Antes de mais peço desculpa pelo atraso em colocar o capítulo (isto está a virar hábito, rs)... eu sentia-me culpada cada vez que lia alguma mensagem no orkut a pedir que colocasse o restante capítulo. Eu realmente queria colocar um trecho um pouco mais feliz, para acalmar a vossa angústia... porém, qualquer parte menos sombria deste capítulo, denunciaria o que eu queria fazer! Nunca senti tantas emoções juntas num capítulo só... é sério! Eu chorei, ri, fiz caretas (que deviam ser por demais engraçadas, porque o meu irmão, cada vez que entrava no meu quarto começava a abanar a cabeça negativamente e ria-se na minha cara)...

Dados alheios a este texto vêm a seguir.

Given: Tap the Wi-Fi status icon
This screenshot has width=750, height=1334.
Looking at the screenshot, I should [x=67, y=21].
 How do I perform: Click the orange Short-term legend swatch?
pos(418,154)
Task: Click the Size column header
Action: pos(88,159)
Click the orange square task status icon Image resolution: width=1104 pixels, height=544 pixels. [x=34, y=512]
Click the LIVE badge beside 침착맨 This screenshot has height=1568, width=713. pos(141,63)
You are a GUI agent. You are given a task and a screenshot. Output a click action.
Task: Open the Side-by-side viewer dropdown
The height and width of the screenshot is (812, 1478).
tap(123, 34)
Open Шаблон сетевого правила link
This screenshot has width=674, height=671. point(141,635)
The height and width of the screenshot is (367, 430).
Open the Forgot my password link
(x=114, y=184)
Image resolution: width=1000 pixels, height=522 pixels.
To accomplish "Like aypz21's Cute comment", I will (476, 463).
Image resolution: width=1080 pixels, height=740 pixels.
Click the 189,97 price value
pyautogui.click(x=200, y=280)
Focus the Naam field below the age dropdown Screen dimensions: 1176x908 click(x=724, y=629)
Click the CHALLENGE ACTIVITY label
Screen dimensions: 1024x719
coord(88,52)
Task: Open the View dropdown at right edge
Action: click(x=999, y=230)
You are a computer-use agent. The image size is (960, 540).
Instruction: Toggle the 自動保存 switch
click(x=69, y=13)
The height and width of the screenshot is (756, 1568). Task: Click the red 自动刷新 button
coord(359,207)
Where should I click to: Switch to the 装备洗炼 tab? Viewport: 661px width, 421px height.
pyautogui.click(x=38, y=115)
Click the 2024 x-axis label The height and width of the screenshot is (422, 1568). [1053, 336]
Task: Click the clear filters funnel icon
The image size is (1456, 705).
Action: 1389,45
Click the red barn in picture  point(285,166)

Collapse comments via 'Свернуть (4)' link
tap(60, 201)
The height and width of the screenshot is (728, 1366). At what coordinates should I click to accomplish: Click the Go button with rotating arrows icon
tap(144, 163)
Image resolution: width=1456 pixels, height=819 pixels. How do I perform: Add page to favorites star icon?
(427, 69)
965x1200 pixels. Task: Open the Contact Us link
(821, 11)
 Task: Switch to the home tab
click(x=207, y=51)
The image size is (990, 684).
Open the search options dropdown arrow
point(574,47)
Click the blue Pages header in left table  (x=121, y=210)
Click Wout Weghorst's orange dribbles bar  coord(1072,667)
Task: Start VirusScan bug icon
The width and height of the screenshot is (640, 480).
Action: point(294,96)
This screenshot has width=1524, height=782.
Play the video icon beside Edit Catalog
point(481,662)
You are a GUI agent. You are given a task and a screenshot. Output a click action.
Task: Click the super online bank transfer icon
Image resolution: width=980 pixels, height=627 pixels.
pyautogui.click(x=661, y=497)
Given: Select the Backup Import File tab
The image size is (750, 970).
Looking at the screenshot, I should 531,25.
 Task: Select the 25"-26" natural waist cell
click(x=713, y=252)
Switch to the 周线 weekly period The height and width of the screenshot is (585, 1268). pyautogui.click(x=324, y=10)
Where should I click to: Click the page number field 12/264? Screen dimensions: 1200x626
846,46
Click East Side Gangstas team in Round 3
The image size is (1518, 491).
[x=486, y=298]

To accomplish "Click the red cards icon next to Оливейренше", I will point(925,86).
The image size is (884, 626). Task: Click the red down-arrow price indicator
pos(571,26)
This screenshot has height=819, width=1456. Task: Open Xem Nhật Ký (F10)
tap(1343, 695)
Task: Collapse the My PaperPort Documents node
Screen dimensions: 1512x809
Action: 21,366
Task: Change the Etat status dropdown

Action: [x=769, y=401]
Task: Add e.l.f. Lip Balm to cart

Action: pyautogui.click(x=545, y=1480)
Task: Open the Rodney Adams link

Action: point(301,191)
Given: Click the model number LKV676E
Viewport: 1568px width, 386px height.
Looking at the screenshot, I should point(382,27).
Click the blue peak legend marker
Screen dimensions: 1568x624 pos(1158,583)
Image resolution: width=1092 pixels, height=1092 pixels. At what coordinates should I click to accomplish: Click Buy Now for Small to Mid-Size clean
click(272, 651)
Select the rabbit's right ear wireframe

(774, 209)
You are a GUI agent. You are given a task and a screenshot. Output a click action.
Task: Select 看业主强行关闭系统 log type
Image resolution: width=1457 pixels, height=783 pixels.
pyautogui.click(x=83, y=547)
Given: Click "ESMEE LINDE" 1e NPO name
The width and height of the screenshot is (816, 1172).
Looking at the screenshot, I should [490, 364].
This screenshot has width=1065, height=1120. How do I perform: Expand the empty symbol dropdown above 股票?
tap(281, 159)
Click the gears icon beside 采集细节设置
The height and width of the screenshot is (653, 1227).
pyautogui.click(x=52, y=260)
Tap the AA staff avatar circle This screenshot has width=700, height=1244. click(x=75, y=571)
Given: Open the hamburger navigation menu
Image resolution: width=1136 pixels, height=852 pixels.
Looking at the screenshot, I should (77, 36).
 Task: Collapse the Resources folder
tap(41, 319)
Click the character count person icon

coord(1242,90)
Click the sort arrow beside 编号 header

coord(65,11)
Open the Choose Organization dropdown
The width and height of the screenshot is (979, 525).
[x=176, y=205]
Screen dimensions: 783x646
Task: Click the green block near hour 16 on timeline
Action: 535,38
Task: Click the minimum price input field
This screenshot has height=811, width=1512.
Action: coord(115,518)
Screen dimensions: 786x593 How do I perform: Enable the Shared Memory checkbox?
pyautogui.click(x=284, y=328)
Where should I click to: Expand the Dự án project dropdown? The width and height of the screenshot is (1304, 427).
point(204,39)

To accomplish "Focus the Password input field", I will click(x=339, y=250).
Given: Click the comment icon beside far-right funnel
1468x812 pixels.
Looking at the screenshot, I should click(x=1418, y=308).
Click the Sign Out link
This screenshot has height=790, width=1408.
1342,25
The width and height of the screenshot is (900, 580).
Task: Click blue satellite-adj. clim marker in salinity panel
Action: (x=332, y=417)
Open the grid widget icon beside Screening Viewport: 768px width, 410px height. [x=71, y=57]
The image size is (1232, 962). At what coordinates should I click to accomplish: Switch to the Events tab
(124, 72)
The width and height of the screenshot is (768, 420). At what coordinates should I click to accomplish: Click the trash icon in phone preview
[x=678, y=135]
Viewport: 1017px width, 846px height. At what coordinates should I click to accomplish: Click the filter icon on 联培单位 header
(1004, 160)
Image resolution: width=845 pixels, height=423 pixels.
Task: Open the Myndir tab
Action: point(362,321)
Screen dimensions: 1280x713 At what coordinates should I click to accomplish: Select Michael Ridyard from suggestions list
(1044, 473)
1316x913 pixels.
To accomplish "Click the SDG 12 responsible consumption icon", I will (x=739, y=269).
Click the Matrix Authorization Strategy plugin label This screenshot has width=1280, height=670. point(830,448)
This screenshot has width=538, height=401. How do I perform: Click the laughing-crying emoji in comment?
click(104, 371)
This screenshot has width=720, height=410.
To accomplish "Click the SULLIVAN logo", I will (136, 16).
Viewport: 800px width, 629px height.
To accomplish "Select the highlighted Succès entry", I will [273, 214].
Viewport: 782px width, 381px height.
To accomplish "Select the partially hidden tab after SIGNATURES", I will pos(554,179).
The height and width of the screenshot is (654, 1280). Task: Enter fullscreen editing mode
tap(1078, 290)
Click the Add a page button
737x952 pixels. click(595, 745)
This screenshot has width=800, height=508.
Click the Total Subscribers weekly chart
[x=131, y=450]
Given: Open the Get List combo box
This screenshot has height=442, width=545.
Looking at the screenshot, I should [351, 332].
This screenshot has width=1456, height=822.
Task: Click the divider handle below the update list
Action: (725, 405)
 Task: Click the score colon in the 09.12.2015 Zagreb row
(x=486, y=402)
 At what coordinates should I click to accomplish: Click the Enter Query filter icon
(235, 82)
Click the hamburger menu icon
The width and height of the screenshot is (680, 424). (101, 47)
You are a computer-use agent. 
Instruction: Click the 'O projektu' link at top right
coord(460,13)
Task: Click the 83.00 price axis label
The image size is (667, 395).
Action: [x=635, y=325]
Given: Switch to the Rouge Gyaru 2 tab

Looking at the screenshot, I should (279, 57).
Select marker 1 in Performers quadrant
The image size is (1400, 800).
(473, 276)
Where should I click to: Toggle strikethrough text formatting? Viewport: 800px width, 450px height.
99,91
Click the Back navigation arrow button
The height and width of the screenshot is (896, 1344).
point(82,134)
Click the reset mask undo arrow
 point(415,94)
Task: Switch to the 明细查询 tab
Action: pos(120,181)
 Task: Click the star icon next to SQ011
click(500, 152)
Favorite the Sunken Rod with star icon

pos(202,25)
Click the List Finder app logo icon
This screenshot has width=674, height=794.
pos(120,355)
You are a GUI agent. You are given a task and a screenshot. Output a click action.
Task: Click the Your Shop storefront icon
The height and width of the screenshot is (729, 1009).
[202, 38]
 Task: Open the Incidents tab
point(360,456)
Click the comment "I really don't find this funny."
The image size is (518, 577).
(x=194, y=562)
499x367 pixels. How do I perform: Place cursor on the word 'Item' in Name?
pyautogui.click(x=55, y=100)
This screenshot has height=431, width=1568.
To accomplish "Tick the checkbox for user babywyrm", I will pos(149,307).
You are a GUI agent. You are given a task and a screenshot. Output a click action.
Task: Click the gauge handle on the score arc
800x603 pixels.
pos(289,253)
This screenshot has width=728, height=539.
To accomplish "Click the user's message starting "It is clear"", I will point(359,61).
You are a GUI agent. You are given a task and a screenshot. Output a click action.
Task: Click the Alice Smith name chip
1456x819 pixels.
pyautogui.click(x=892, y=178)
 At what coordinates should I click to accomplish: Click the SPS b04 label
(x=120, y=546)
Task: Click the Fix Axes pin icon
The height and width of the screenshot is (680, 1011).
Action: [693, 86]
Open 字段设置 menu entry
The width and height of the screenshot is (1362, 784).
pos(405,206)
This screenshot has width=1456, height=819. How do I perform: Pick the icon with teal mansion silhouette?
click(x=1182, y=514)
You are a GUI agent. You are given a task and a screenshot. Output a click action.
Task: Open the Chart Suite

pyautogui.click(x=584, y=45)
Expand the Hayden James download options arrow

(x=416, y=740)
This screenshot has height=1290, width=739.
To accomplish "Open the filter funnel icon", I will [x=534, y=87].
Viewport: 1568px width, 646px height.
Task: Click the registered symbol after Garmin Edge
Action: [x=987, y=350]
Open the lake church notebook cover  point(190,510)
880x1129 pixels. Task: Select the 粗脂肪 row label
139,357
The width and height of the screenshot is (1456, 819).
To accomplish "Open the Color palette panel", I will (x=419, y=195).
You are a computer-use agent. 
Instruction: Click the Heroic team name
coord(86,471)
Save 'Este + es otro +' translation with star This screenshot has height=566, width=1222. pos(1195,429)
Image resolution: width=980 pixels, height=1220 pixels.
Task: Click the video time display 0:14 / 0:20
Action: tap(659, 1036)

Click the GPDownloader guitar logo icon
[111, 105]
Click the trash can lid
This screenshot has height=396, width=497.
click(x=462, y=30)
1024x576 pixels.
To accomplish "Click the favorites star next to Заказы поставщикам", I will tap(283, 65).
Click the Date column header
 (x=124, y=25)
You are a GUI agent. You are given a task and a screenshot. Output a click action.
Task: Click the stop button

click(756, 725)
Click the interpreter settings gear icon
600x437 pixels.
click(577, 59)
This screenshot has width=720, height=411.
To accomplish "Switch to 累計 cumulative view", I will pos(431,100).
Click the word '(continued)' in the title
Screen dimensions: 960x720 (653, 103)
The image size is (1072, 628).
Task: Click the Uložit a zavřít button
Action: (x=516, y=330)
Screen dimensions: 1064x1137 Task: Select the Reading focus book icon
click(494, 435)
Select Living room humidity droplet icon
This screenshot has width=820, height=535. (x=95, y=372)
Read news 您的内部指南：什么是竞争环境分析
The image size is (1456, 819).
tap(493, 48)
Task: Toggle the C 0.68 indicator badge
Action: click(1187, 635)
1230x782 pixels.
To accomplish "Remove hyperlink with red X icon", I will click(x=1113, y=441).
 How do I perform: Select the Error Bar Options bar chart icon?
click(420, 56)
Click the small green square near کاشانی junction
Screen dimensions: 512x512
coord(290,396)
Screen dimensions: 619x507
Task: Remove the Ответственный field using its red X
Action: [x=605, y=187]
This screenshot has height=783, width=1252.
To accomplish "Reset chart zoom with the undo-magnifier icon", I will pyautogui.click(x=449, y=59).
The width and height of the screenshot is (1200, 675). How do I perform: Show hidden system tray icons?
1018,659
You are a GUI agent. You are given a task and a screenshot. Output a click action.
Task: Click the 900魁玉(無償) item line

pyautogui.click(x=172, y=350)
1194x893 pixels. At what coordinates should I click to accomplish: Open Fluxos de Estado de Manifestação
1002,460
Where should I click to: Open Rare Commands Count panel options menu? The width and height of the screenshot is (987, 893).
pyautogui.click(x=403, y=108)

Mais uma vez não vou poder responder comentário por comentário. Vim aqui a correr, porque daqui a duas horas tenho a minha última prova e depois.... FÉRIAAAAAAAAAAAAAAAS!!!! As tão aguardadas férias! Praia.... aqui vou eu!

Agradeço a todos os que comentaram, que votaram, a todos os que tiveram a paciência de ler, mesmo que não tenham comentado ou que não tenham gostado da fic. Um grande OBRIGADA a todos vocês!

Despeço-me de todos…até à próxima vez… até lá, não se esqueçam: Comentem!

Bjocas grande,
Guida Gryffindor Magid (ou simplesmente Guida Potter).


PS: Esqueci de dizer! Eu já li Deathly Hallows! Tal como seria de prever dada esta história, o desenlace não terá nada a ver com o final que JK Rowling deu à saga Harry Potter. Só queria dizer que o final desta fic foi planeado antes mesmo dela começar a ser publicada, pelo que não pretendo mudar nada do que tinha em mente e, nem morta, pretendo abandoná-la!